The first unemployment insurance program was organized by a trade union in Basel, Switzerland, in 1789. However, the first successful programs were compulsory ones organized by local and regional governments in Switzerland, France and Belgium at the end of the 19th century. The first national compulsory program was introduced in the United Kingdom in 1911. By 1920, it had been expanded to cover most workers and became a model for other countries.

Despite these trends, by the 1920s, Canadian policy still reflected the belief that obtaining and retaining employment and providing the basic essentials of life were largely an individual matter. It also reflected the general assumption that the British North America Act (BNA Act) gave only provincial governments the authority to create social programs.

Several Canadian studies had been done on the issue of unemployment insurance. The Royal Commission on Industrial Relations in 1919 proposed a state program of social insurance for those unemployed through no fault of their own, a principle endorsed by a parliamentary committee in 1929. However, unemployment insurance took second place on the social policy agenda to the resettlement of veterans of World War I, assistance to dependants of those who had died in the war and old age pensions.

The Great Depression of the 1930s forced a change in the attitudes of Canadians and their governments towards unemployed people. It was no longer possible to categorize them as lazy and of bad character, or to suggest there was something ennobling about poverty. The combination of these rapid changes in social attitudes and the example of government responses to the crises in Britain, Europe, the United States and elsewhere created demands for Canadian governments to act. Tied to that was the realization that, even if they had the potential authority to act, most provinces had little capacity to finance such programs.

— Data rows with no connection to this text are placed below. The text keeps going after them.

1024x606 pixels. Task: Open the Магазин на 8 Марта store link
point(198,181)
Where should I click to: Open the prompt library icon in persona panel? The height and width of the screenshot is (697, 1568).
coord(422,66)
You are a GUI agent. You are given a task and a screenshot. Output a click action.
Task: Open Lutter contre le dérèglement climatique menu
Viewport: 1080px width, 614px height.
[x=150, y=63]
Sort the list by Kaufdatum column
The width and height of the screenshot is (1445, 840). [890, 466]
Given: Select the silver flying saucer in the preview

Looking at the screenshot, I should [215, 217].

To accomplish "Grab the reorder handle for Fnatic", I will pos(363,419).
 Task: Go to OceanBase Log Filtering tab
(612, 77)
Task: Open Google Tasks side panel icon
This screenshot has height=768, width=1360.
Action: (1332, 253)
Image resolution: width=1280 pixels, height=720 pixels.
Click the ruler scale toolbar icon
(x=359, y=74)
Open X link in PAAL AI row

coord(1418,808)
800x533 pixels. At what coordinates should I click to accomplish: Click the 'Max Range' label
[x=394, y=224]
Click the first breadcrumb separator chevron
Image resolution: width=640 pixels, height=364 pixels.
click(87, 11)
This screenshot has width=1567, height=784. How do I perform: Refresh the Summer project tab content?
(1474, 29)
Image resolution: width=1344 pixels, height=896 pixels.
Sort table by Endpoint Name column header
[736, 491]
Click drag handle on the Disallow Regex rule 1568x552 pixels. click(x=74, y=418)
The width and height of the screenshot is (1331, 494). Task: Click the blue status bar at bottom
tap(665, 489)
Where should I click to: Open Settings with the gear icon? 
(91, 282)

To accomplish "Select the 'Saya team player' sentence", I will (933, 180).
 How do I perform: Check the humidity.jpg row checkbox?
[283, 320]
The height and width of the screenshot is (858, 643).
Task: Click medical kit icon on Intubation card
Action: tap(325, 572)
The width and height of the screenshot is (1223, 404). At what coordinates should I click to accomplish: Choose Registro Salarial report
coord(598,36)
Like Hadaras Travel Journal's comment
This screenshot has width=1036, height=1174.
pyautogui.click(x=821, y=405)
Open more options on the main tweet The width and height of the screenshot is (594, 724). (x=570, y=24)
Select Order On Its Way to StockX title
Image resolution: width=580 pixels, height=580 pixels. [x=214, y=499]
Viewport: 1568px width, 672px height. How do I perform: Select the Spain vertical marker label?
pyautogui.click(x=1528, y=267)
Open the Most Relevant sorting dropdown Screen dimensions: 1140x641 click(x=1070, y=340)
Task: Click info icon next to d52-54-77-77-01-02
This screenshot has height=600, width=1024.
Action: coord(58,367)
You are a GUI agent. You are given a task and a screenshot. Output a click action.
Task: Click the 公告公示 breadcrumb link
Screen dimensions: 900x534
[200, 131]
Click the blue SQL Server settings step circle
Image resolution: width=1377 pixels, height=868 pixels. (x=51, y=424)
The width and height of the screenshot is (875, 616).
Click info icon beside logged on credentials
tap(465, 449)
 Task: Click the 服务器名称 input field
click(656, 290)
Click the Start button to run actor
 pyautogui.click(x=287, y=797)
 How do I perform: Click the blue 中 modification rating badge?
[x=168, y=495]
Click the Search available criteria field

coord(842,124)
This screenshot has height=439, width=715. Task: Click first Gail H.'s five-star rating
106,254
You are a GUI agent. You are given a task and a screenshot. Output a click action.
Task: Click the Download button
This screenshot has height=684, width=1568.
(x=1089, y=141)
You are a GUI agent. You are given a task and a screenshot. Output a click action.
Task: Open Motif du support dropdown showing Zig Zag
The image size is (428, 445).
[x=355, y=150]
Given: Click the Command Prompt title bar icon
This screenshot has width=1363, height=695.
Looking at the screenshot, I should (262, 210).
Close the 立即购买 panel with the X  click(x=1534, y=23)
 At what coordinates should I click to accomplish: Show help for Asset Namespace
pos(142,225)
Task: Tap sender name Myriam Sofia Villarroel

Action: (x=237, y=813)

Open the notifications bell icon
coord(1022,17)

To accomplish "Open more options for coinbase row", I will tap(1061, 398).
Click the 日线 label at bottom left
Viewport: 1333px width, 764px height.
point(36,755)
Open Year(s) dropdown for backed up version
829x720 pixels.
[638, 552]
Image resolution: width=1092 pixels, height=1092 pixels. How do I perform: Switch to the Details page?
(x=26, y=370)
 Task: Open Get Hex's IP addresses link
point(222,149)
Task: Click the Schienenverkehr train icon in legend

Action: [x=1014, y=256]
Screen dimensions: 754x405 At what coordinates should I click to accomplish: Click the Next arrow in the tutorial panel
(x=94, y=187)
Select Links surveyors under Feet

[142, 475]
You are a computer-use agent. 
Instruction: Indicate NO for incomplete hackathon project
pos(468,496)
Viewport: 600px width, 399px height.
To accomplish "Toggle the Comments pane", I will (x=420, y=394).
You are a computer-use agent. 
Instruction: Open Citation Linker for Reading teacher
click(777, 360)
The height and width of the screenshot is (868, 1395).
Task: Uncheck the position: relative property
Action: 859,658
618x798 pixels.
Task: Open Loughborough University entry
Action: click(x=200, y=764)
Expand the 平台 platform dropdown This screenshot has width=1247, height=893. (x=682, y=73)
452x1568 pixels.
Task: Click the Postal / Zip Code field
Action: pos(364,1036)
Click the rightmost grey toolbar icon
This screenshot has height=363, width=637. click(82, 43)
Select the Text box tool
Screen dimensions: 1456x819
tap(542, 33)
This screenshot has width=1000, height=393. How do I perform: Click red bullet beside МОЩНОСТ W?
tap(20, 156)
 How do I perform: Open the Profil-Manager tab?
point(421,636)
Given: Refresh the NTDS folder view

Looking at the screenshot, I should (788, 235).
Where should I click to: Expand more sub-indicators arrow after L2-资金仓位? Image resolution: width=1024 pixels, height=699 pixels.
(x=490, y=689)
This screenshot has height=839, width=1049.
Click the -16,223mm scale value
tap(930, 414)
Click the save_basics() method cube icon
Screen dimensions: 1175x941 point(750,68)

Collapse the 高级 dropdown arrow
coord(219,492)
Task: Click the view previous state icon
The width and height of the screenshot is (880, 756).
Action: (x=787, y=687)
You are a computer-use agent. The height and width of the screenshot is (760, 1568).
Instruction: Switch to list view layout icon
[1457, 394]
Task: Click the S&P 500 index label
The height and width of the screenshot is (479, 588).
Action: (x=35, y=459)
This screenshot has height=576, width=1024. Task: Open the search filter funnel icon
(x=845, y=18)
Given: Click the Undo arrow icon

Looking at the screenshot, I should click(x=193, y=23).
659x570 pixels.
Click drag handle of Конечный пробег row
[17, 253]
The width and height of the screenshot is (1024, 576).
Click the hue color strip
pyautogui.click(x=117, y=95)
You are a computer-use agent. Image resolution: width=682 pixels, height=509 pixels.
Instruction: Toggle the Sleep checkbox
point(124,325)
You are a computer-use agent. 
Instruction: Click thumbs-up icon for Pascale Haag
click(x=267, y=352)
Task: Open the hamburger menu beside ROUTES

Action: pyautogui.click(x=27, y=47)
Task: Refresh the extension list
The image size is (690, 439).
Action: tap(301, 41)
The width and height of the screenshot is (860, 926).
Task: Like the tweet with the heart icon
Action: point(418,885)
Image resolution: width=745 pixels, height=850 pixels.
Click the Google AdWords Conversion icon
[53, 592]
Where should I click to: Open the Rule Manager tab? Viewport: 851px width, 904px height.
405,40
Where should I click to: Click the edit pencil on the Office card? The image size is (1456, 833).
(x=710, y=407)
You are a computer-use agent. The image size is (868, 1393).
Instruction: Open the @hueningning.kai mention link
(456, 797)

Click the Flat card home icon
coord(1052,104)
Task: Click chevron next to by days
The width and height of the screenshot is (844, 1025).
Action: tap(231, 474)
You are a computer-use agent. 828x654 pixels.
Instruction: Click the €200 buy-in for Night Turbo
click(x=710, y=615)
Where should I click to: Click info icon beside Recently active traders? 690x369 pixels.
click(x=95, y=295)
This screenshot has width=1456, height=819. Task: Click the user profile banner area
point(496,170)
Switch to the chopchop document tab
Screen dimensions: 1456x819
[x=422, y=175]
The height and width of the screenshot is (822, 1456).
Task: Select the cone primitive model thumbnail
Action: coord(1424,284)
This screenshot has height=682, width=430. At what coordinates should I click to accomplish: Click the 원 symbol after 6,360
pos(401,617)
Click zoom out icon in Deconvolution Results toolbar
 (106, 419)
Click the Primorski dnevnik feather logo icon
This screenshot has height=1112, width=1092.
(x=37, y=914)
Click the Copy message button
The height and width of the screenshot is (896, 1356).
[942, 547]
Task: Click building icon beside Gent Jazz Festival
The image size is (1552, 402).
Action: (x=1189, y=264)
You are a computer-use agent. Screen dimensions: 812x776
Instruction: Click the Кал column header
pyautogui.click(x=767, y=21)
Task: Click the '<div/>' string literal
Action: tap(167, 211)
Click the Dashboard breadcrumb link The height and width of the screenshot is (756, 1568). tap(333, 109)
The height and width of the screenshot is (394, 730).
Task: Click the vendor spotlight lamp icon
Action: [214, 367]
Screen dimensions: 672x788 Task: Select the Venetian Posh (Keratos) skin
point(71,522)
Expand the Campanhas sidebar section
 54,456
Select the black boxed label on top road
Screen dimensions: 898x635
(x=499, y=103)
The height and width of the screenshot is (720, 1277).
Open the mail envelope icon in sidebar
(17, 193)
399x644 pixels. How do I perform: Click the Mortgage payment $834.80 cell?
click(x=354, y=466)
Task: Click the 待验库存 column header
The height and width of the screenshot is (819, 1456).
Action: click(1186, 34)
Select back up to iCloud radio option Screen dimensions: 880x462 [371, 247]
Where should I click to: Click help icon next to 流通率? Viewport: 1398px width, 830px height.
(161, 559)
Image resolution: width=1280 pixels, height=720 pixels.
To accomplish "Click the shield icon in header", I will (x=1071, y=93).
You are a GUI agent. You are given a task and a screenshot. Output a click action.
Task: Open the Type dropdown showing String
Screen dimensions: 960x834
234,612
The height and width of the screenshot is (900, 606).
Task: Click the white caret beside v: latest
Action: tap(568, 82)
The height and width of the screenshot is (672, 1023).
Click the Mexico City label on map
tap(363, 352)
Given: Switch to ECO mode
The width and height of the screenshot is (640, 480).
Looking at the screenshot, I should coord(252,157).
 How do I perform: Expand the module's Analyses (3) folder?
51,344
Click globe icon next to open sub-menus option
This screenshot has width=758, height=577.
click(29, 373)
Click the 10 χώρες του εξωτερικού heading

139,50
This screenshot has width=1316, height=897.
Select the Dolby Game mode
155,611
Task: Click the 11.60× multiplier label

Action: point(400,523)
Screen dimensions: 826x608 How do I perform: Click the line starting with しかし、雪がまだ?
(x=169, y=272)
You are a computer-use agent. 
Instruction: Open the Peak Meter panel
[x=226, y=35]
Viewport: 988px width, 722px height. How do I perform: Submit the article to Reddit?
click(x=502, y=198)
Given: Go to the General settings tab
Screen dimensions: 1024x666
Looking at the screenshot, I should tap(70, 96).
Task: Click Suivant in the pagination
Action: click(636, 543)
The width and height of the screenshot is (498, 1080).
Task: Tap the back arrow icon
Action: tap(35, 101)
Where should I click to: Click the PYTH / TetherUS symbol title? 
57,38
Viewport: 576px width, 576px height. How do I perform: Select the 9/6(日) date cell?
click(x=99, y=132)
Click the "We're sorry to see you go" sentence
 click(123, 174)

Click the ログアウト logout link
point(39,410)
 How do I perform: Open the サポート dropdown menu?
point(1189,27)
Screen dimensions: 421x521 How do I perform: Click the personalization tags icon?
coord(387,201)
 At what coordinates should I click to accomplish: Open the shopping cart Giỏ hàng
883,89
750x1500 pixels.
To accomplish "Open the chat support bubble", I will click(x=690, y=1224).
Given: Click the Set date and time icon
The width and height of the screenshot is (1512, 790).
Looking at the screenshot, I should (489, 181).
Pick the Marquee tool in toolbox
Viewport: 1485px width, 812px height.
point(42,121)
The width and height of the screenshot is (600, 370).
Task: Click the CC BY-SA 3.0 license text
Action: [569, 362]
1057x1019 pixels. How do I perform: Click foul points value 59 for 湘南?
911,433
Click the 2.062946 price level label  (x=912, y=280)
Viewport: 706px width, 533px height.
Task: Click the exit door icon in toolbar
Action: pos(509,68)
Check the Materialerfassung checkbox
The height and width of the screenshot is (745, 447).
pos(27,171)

In response, the Government of Prime Minister R.B. Bennett developed a social program package including the Employment and Social Insurance Act, which passed in June 1935. Modelled on the program in place in Great Britain, it was to be a compulsory unemployment insurance system involving contributions from employees, employers and the state. The Canadian program, however, was to provide earnings-related benefits as opposed to the flat-rate benefits available under the British legislation.

In an effort to pre-empt the question of constitutional jurisdiction, the preamble to the Act stated it was essential for the peace, order and good government of Canada to establish a National Employment Service (NES), insurance against unemployment and other forms of social insurance (e.g., health insurance), as well as to maintain interprovincial and international trade on equitable terms. The government used this wording to establish the argument that the magnitude of the economic crisis permitted it to act under federal authorities contained in the BNA Act.

The Liberal Party opposition, led by William Lyon Mackenzie King, supported the principle of unemployment insurance and a National Employment Service but opposed the legislation largely on constitutional grounds. Commonwealth Co-operative Federation Members of Parliament suggested that the Act was too limited in its application, inadequate in terms of benefits and too rigid in its restrictions. Difficulties in implementing UI across Canada were envisaged because of different labour market patterns, seasonal employment fluctuations, potentially long distances between workers and public offices and the lack of agreements with the provinces.

Later that year, King was elected prime minister with a platform that included constitutional change to permit federal unemployment insurance in the long run and co-operation with the provinces and municipalities on job creation and relief for the unemployed on a more immediate basis. King referred his predecessor’s statute to the Supreme Court of Canada for an opinion regarding its constitutionality. In 1936, the Court decided the Act was beyond the authority of the federal government. It also referred the case to the Judicial Committee of the Privy Council in England, at that time the final court of appeal for Canadian law. In 1937, the Judicial Committee agreed with the Canadian court, and the Bennett proposal went no further.

That same year, the government appointed the Royal Commission on Dominion-Provincial Relations (the Rowell-Sirois Commission) to examine the division of powers between the federal and provincial governments. The Commission’s report recommended the adoption of a federal social insurance program to deal with unemployment. The government then sought agreement from the provinces for an amendment to the BNA Act to provide exclusive authority for legislation by the federal government.